◆ Excerpt
'''

The diagnosis of an arterial occlusive vasculitis was made, and treatment with oral Prednisolone and Mycophenolate mofetil was begun. One month later, the patient returned complaining of worsening blurriness OD. Exam revealed decreased vitreous cells with a persistent superior BRAO, periphlebitis and retinal neovascularization OD. The decision to treat the right eye with peripheral panretinal photocoagulation (PRP) was made. Over the ensuing months, the retinal vasculitis was medically managed with courses of prednisolone, mycophenolate and methotrexate and regular follow-up maintained. The photos above are taken from a visit 12 months after the initial visit, upon which a new BRAO was discovered.

 The fundus photo demonstrates the gray-white sheathing of a retinal branch artery that is characteristic of a retinal vasculitis.1 The perivascular sheathing in occlusive vasculitis is thought to be an exudate of inflammatory cells around the vessel that leads to occlusion (Figure A, yellow arrow). Occlusion of the retinal vessel can result in ischemia of the retina and areas of capillary non-perfusion. This fundus photo demonstrates such an area of ischemic retina that is seen downstream and superior to the occluded vessel. This retina also exhibits neovascularization coincident with the ischemic areas of retina.

'''

(Stored data)
'''

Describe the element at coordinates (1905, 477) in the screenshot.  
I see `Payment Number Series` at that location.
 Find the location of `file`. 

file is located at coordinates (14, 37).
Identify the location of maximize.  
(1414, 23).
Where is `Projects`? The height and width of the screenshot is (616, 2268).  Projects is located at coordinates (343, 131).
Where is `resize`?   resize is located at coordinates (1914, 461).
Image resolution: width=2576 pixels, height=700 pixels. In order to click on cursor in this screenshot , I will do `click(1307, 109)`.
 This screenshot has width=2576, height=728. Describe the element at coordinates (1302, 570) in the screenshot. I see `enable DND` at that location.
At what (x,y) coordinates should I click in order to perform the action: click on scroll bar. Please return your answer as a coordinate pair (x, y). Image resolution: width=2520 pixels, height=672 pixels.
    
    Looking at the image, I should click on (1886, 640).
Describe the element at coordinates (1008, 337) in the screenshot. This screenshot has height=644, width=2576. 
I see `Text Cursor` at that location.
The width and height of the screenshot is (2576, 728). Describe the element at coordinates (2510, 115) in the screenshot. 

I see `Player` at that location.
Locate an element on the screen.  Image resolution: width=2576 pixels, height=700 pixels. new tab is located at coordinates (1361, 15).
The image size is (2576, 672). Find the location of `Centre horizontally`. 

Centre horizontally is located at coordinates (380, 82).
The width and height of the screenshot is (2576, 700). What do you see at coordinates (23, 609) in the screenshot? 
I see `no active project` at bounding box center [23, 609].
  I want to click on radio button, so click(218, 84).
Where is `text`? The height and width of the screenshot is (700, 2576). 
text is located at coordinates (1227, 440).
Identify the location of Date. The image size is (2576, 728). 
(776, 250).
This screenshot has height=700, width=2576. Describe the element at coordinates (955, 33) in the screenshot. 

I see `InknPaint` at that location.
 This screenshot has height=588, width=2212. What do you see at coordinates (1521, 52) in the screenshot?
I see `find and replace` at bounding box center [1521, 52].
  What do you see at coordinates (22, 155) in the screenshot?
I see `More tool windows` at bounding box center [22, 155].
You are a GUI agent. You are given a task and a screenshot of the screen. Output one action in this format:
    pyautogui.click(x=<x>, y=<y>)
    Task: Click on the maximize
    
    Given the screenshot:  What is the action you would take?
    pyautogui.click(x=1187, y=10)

'''

◆ Activity list
**a.** In the retinal vasculitis excerpt, what treatment was begun once the diagnosis was made?
**b.** Rewrite the paragraph of the retinal vasculitis excerpt that opens with "The fundus photo demonstrates" as a short bulleted list that keeps its main facts.
**c.** Please output a passage from the retinal vasculitis excerpt word for word: begin at the words "The fundus photo"; stop after "areas of retina.".
The records are material apart from the retinal vasculitis excerpt.

◆ Responses
**a.** Oral Prednisolone and Mycophenolate mofetil.

**b.**
- The fundus photo shows gray-white sheathing of a retinal branch artery, characteristic of retinal vasculitis.
- In occlusive vasculitis, this sheathing is thought to be an exudate of inflammatory cells around the vessel that leads to occlusion.
- Occlusion of a retinal vessel can cause retinal ischemia and areas of capillary non-perfusion.
- An ischemic area of retina is seen downstream and superior to the occluded vessel.
- Neovascularization is present, coinciding with the ischemic areas.

**c.**
The fundus photo demonstrates the gray-white sheathing of a retinal branch artery that is characteristic of a retinal vasculitis.1 The perivascular sheathing in occlusive vasculitis is thought to be an exudate of inflammatory cells around the vessel that leads to occlusion (Figure A, yellow arrow). Occlusion of the retinal vessel can result in ischemia of the retina and areas of capillary non-perfusion. This fundus photo demonstrates such an area of ischemic retina that is seen downstream and superior to the occluded vessel. This retina also exhibits neovascularization coincident with the ischemic areas of retina.